Son las lágrimas cuando sufren actos discriminatorios. “Cuando el hombre me ve que me monto en el autobús, enseguida dijo: aquí viene una Miss Venezuela. Y dijo: ustedes son una plaga, deberían irse de mi país. Así delante de todos. «O es que acaso te casaste con un peruano para tener los papeles legales en mi país. Cuidado con robar, porque te tenemos el ojo puesto». Cuando el hombre me dijo eso, la gente lo que hizo fue reírse”.

El agua son las lágrimas de los migrantes cuando se hunden en la añoranza por su maldita Venezuela, por sus madres, sus padres, sus hijas e hijos, sus hermanos y hermanas. Las lágrimas que derramen mientras esperan esa señal para poder volver a casa. Me pregunto: ¿Ifigenia se hundió en el mar de lágrimas de los migrantes?

Mientras los griegos expulsaban a los migrantes que consideraban peligrosos para la soberanía popular, hoy excluimos a los inmigrantes, a los refugiados, para proteger nuestra ‘seguridad nacional’. El gobierno peruano en estos días está implementando ‘políticas humanitarias de disuasión’, “políticas de control con rostro humano” como las llama el politólogo argentino Eduardo Domenech. Porque ‘ya fuimos inundados de venezolanos’. ‘Simplemente son demasiados’.

Las migraciones son como el agua. No se pueden detener. Políticas restrictivas solamente incrementan la irregularidad y riesgos relacionados a la salud pública y el crimen organizado. Pero ‘¡hay que controlar las migraciones!’ Permítanme preguntar, ¿de qué nos quieren proteger nuestros políticos? ¿De los médicos, ingenieros y maestros calificados que vienen con tantas ganas, no, con la necesidad de trabajar? ¿O de la belleza de las venezolanas que vienen a robar maridos peruanos? ¿O quizás de la incomodidad de tener que vernos en el espejo que el otro, el veneco, el venezolano nos pone enfrente? ¿Nos quieren proteger entonces de nosotros mismos?

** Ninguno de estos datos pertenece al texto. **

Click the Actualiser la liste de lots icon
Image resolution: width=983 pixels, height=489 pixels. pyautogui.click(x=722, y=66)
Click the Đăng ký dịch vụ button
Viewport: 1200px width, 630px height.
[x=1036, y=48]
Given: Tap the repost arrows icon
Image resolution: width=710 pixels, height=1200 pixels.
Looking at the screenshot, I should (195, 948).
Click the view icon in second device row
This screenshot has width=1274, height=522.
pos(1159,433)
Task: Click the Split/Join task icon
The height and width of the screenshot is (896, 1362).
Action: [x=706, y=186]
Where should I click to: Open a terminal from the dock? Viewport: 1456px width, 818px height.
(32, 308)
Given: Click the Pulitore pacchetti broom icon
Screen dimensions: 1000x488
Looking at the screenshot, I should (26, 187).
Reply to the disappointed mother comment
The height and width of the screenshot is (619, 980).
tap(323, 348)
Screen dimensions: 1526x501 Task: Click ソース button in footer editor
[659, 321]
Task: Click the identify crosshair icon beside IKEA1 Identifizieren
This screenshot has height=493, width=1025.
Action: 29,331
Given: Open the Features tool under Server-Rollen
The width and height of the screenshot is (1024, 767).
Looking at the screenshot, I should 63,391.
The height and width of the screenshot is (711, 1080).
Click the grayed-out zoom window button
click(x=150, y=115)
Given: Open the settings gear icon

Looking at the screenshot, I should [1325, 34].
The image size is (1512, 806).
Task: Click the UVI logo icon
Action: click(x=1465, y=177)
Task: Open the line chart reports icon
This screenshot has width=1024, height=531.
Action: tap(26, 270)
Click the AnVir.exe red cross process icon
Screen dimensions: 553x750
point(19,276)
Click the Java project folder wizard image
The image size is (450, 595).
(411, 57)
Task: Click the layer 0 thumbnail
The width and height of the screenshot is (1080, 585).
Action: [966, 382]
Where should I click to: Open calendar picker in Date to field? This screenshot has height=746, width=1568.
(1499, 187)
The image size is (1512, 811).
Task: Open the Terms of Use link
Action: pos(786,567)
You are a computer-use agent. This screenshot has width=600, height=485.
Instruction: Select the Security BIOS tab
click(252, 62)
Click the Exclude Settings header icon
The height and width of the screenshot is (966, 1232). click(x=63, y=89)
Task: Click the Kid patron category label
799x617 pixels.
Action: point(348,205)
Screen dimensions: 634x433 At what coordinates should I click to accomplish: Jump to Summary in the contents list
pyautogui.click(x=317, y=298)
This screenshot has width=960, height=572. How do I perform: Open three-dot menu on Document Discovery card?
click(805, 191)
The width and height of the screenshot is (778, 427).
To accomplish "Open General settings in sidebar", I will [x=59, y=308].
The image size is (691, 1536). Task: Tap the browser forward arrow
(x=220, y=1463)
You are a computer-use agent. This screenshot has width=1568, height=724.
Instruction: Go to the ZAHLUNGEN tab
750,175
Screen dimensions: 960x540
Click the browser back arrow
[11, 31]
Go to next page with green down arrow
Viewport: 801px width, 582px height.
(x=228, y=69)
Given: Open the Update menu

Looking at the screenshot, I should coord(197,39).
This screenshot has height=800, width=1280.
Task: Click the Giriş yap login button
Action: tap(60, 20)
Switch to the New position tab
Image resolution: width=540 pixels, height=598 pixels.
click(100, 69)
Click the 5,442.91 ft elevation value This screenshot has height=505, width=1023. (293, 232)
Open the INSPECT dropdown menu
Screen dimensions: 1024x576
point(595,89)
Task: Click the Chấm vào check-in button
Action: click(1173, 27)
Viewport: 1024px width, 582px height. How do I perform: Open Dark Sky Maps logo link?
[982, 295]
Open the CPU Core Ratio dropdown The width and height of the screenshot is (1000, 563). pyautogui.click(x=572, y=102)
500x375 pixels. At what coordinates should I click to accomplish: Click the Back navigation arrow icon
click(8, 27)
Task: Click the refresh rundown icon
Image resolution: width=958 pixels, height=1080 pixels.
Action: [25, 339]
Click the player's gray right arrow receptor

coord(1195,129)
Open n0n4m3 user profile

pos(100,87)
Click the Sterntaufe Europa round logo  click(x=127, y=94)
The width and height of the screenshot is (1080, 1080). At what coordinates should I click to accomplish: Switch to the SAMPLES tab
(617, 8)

¿Por qué no nos preguntamos por qué en un restaurante el mesero peruano no nos mira a los ojos, cuando nos atiende, por qué no se le ocurriría hacernos un chiste? ¿ Por qué no nos preguntamos por qué no reclamamos servicios públicos funcionales para todos, peruanos y extranjeros? ¿Por qué no nos damos la mano para conocernos? Porque cuando nos atrevemos a mirar más allá de lo que refleja el espejo –borroso, por las lágrimas de los migrantes– nos damos cuenta de que somos iguales. Todos estamos solos. Todos somos migrantes.
Las migraciones son como el agua, como la marea, que va y viene. Como las corrientes del río Táchira que cruzan los migrantes venezolanos por las trochas ilegales para escapar. Como el Río Grande. El Mediterráneo. Las migraciones son como el agua. Son la vida.
Electra nos habla de la venganza, del odio, pero también de la empatía y el amor. El odio a los más amados que nos quitaron lo que más amábamos. La empatía para los amados que ahora odiamos, porque sufrieron esa misma pérdida de un ser amado a manos de otro. Me han contado de padres que golpean a sus hijos por pertenecer a la oposición. De padres que golpean a sus hijos por querer emigrar de Venezuela. ‘¡Esos traidores!’ El poder del omnipresente padre ausente. Pero existe la esperanza de reconocernos y reconciliarnos. Nosotros los peruanos. Nosotros los venezolanos. De eso también nos habla Electra. Porque, así me han dicho: “Migrar es como morir para renacer en otro lugar”.

* Migrante. Politóloga de la Universidad del Pacífico. Investiga las políticas y leyes de migración y refugio en América Latina y el desplazamiento forzado de ciudadanos venezolanos.